Vertical stress in the soil profile

Vertical stresses were measured in two dimensions (for the depth below the centre of the tyres and in the driving direction) in the soil profile during passage of the machinery (combined with the measurements of the tyre-soil interface stresses described above). Stress transducers were inserted horizontally from a pit at three depths (0.3, 0.6 and 0.9 m) at a distance of 1 m from the pit (Fig. 1). Horizontal holes (54 mm diameter) were bored using a hydraulic jack. The transducers were constructed as cylindrical metal housings (52 mm diameter, 80 mm length), each encasing a load cell (DS Europe Series 302; DS Europe). A wedge system integrated in the transducers enabled good contact between the soil and load cell. As for the surface stresses, two replicate measurements were made. Details regarding the transducers, their calibration and the insertion and measurement procedures have been reported elsewhere (Lamande et al. 2007, 2015; Lamande and Schjonning 2011a).

Modelling of stresses

The distribution of vertical stress in the tyre-soil contact area can be estimated from the loading characteristics (Schjonning et al. 2015a). We used tyre dimensions, the IP characteristics and WLs to perform these calculations for each tyre on the tractor-trailer system. The stress distribution in the contact area was then used as an input in the analytical Sohne (1953) model for stress transmission in the soil profile, as described by Keller and Arvidsson (2004). In the present study, we used a concentration factor of v = 5, which is often used for moist soil at field capacity (e.g. Keller and Arvidsson 2004).

Statistical analysis

Simple linear regression was used to relate measured mechanical stresses to loading characteristics (PROC REG model in SAS version 9.3; SAS Institute, Cary, NC, USA).

Results and discussion

Vertical stress near the tyre-soil interface

The contact area between tyre and soil increased with tyre volume (Table 1). For tyres with comparable volumes, the contact area was smallest for high ratios of actual to load-recommended IP (front wheel of the slurry spreader vs the middle and rear wheels). These observations are in line with those reported previously (Schjonning et al. 2008, 2015a). The maximum stresses at the tyre-soil interface ([[sigma].sub.max-surface]) for the slurry spreader wheels and the rear tractor wheel were approximately 60-90 kPa higher than the IP, which is in close agreement with previous observations (Keller 2005; Lamande and Schjonning 2008). We note that the trailer wheels exerted maximum contact stresses as high as ~340 kPa.

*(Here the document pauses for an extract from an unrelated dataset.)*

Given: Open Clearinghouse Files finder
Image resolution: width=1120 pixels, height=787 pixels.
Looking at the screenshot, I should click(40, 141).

An example of the stress distribution in the contact area is shown in Fig. 2. The maximum measured stress was generally much higher than the mean ground pressure (MGP), which indicates a highly uneven stress distribution at the tyre-soil interface (Fig. 3). This is in line with previous observations for loosened soils (Burt et al. 1992; Filipovic et al. 2016) and undisturbed soils (e.g. Gysi et al. 2001; Keller 2005; Lamande and Schjonning 2008). In addition, omax_surfacc was linearly related to MGP (Fig. 3). However, the front trailer tyre deviated from this relationship to some degree. This probably relates to the fact that the wheel carried only 27.3 kN, but at an IP approximately 4.7-fold higher the recommended IP (Table 1). Under such conditions, the tyre loses its flexibility and acts more like a rigid drum than an elastic tube (Schjonning and Lamande 2010). Thus, we excluded the front trailer tyre from regression analyses of the two loading characteristics. The slope of this relationship, 2.44 (Fig. 3), was smaller than the 3.29 reported by Lamande and Schjonning (2008) for a range of tyres, WLs and IPs. However, the results of the present study support the above observation that the maximum stresses in the contact area between the tyre and soil cannot be estimated as a factor 1.5-fold the MGP as suggested by Rusanov (1994).

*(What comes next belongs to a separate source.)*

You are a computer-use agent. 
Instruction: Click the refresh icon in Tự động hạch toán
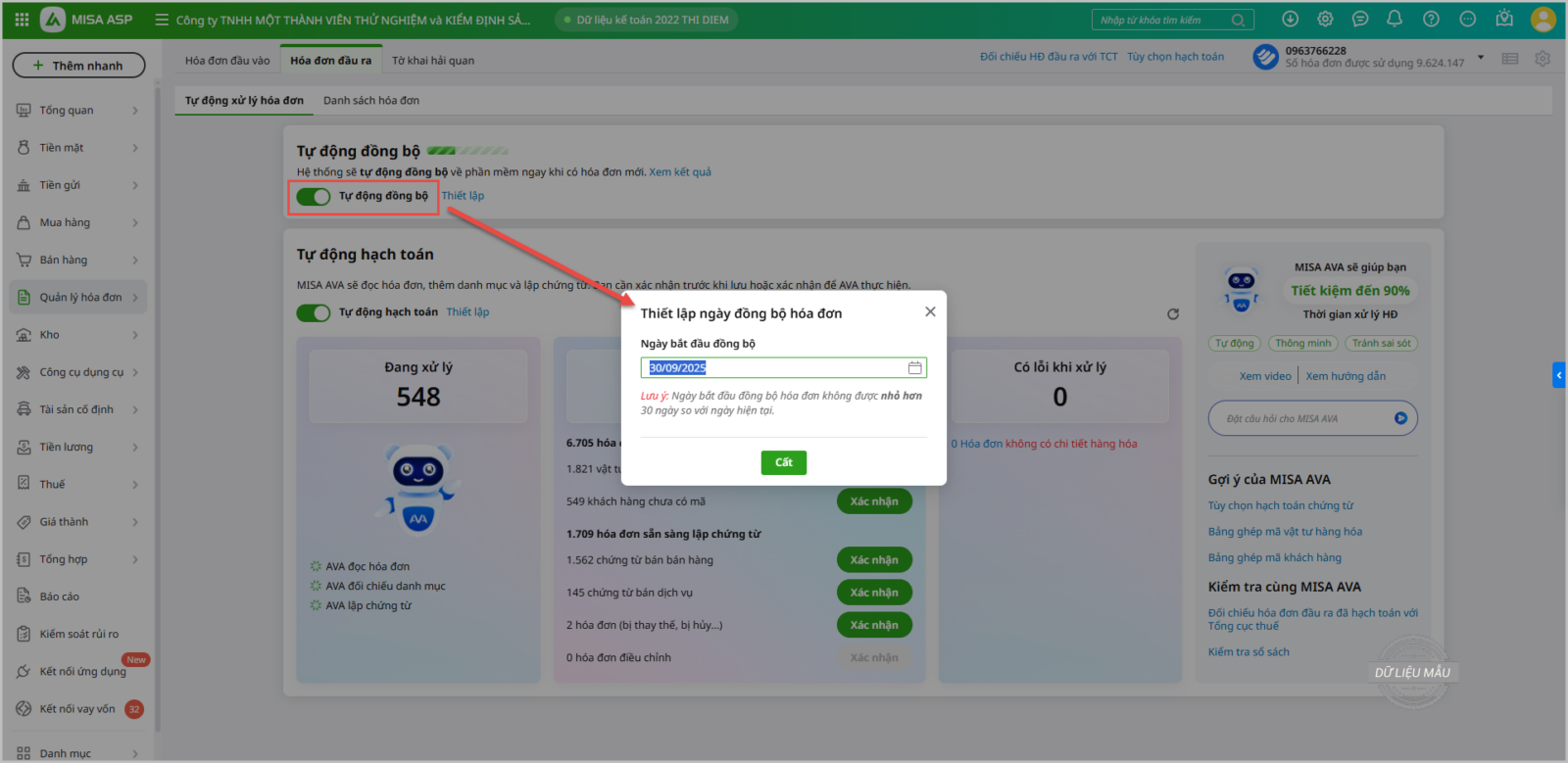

Vertical stress in the soil profile

Vertical stresses measured at three depths for one of the replicate measurements are shown in Fig. 4. For each wheel, the mean maximum vertical stress ([[sigma].sub.max-soil]) of both replicates is given in Table 1, together with the distance of the two individual recorded values from the mean. The front wheel of the trailer was raised but still had contact with the soil surface, as shown by the stress measurements for both installations. At all depths, comparable levels of stress were recorded below the rear wheel of the tractor and the middle and rear wheels of the slurry spreader. Stresses below the tractor rear tyre may have been expected to be lower than for the middle and rear tyres of the slurry spreader because of a lower IP and a higher contact area, but they were all loaded with approximately 70 kN.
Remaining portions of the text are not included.